*** AVAILABLE DATA Section Begins ***
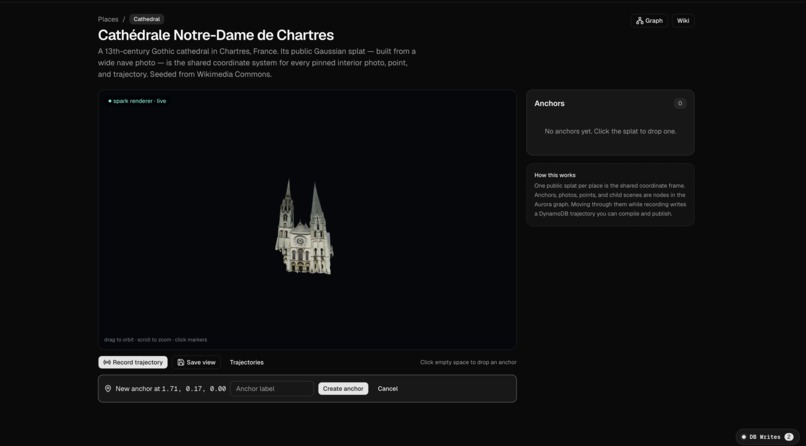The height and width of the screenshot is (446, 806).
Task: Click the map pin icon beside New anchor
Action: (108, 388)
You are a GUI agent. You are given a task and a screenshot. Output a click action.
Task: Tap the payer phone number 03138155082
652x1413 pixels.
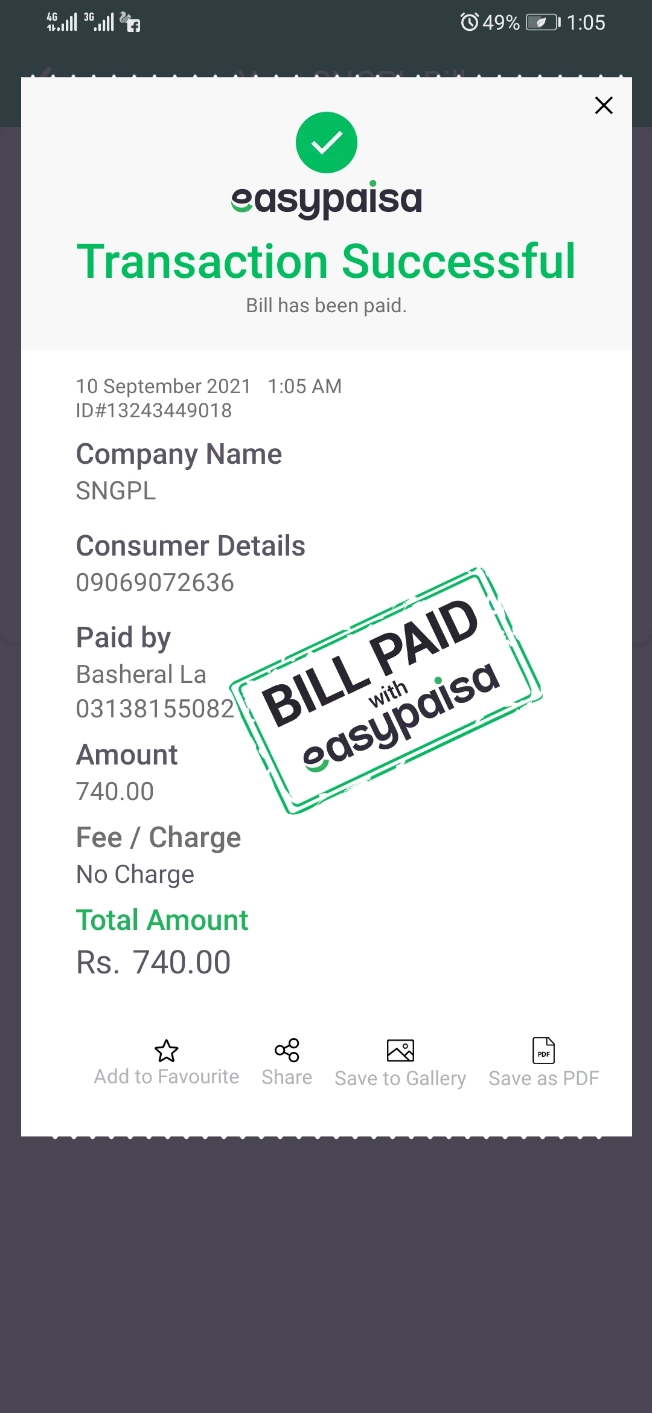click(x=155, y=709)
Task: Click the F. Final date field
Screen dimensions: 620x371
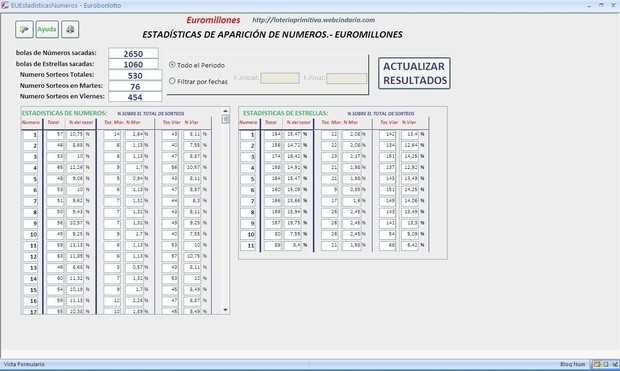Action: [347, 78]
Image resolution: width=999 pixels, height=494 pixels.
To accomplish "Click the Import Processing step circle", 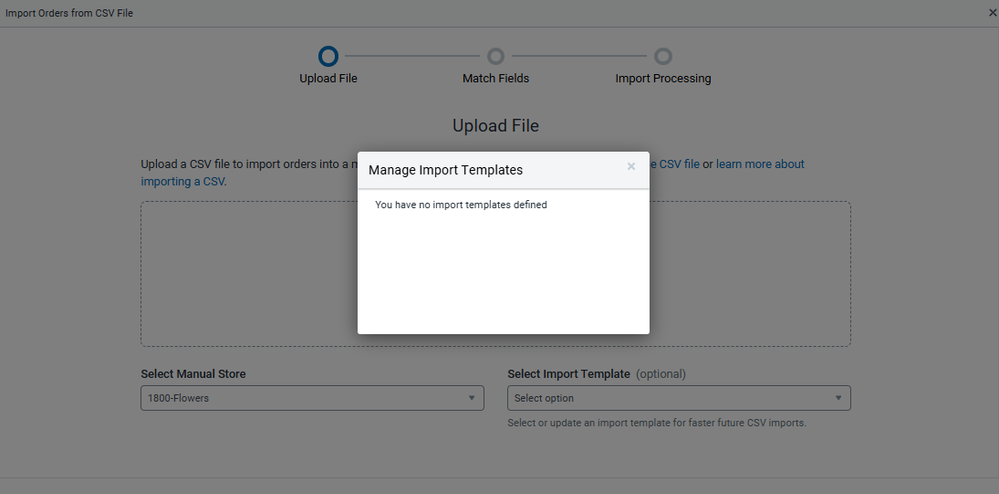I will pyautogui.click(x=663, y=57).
*** AVAILABLE DATA Section Ends ***
*** AVAILABLE DATA Section Begins ***
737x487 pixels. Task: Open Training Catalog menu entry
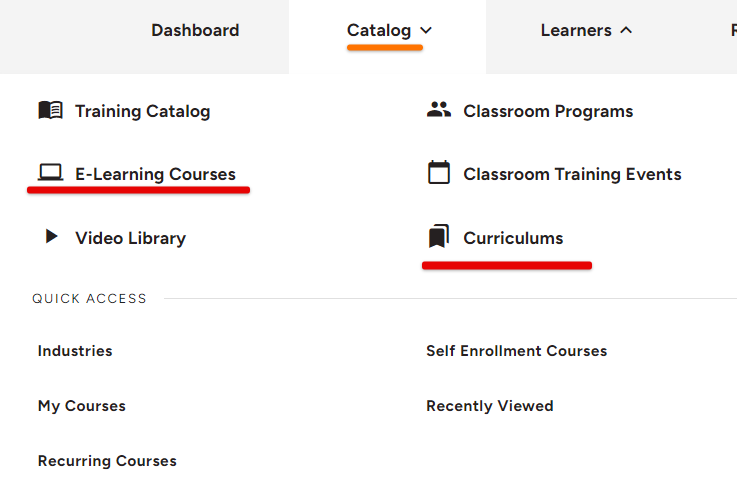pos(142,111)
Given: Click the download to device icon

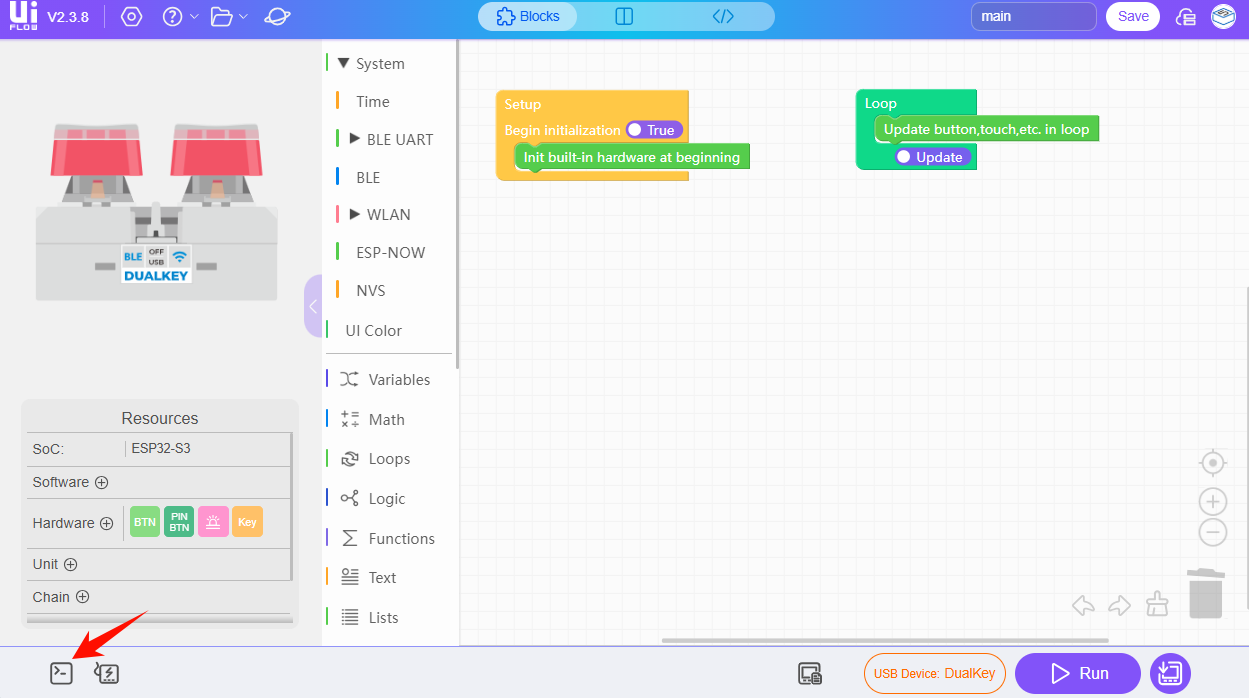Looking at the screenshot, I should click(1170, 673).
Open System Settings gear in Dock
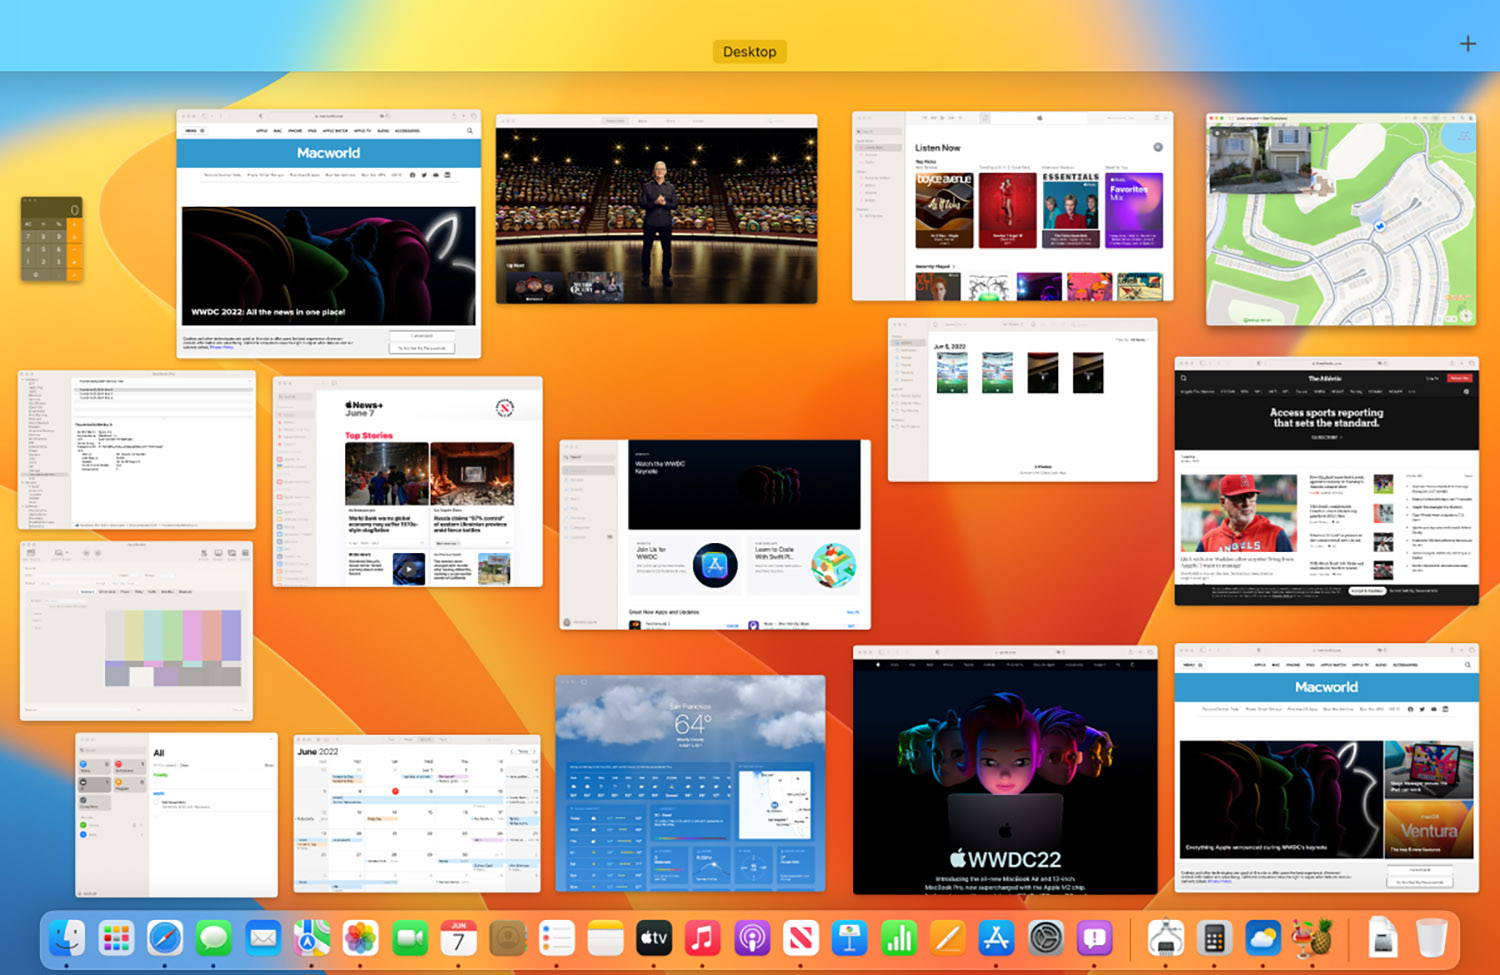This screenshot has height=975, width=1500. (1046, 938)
*** AVAILABLE DATA Section Ends ***
_TASK DIRECTIONS_
When copying from the data above, print only the lines from the line containing "You are a GUI" to the line containing "Image resolution: width=999", exactly, and leave the pictures out.

_RESULT OF THIS TASK_
You are a GUI agent. You are given a task and a screenshot. Output a click action.
Task: Tap the payer phone number 03138155082
652x1413 pixels.
click(x=155, y=709)
Task: Click the F. Final date field
Screen dimensions: 620x371
Action: [347, 78]
Image resolution: width=999 pixels, height=494 pixels.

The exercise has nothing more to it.